[STATED PROBLEM 1]: From the memorandum of decision, extract the stretch from "I have reflected" through "of this case.".
[STATED PROBLEM 2]: According to the memorandum of decision, on what date was the arbitration hearing held?

[TEXT PASSAGE]:
----

Connecticut Superior Court, Judicial District of New Britain at New Britain
Mar 23, 2004
2004 Ct. Sup. 4708 (Conn. Super. Ct. 2004)

Opinion

No. CV 03 0524197 S

March 23, 2004


MEMORANDUM OF DECISION RE APPLICATION TO VACATE ARBITRATION AWARD AND CROSS APPLICATION TO CONFIRM ARBITRATION AWARD


The instant action concerns an application to vacate an arbitration award and a counter application by the Defendants to confirm an arbitration award.

The Applicant, Tilcon Connecticut, Inc. (hereinafter "Tilcon") is a company authorized to do business within the state of Connecticut. The Defendant, Louis Romano is a member of the International Union of Operating Engineers, Local 478 (hereinafter "Romano"). The remaining Defendant is the International Union of Operating Engineers (hereinafter the "Union").

Pursuant to a collective bargaining agreement between Tilcon and the Union, the Union brought a grievance on behalf of the Defendant Romano. The matter was eventually submitted to an arbitration panel. The arbitration panel was comprised of J. Larry Foy, (Arbitration Board Chair) D'Arcy Didier (Tilcon's appointed arbitration board member), and Benedict Cozzi (the Union's appointed arbitration board member.

The subject of the grievance was that the Applicant had terminated the defendant Romano. The stated reason for said termination was that on or about December 23, 2002, Romano had telephoned an employee of the Applicant and left a voice mail message concerning a safety incentive bonus. The Applicant alleges that after giving information concerning the aforementioned issue, Romano was unaware that the recording device was still recording and that Romano made expletive laced threats against the employee, the employee's wife and the employee's child.

An arbitration hearing was held on June 30, 2003. The unrestricted submission to arbitration was "Did the Company violate the Contract when it terminated Louis Romano? If not, what shall the remedy be?"

The arbitration panel issued its decision on October 10, 2003 finding that "[t]he Company violated the Contract when it terminated Louis Romano." The panel also fashioned a four-part remedy that included rescinding the termination, restoring Romano's seniority, payment into the pension fund on Romano's behalf, and denying back pay for lost wages or other benefits. The gist of the panel's decision was that Romano did not intend to threaten the Applicant's employee but to do a parody of a character played by the actor Joe Pesci in the movie Casino.

The decision of the panel was unanimous with the exception that Mr. Cozzi, dissented on the issue of the panel's refusal to award back pay.

The Applicant asserts that the arbitration award should be vacated for reason that the Chairman of the panel considered evidence, i.e., the viewing of the movie Casino, and said evidence was not submitted to the panel.

Mr. Foy wrote in the decision in pertinent part that:

I have reflected upon Romano's testimony about what he and Testa were doing at Testa's house that day. I have listened to the audio tape, studied the transcript of that tape, and viewed the movie Casino in consideration of this case.

(Emphasis added.) It is uncontested that Mr. Foy actually viewed the movie Casino. It is also uncontested that the movie was not submitted by either party as a piece of evidence, or made a part of the record during the arbitration hearing.

----

[SOURCE DATA]:
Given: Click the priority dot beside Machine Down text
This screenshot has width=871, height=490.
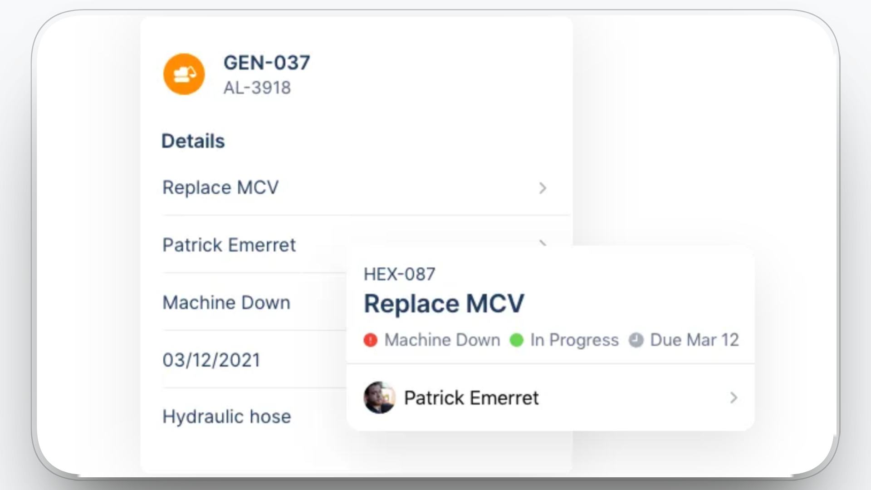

----

[COMPLETE RESPONSE 1]:
I have reflected upon Romano's testimony about what he and Testa were doing at Testa's house that day. I have listened to the audio tape, studied the transcript of that tape, and viewed the movie Casino in consideration of this case.

[COMPLETE RESPONSE 2]: June 30, 2003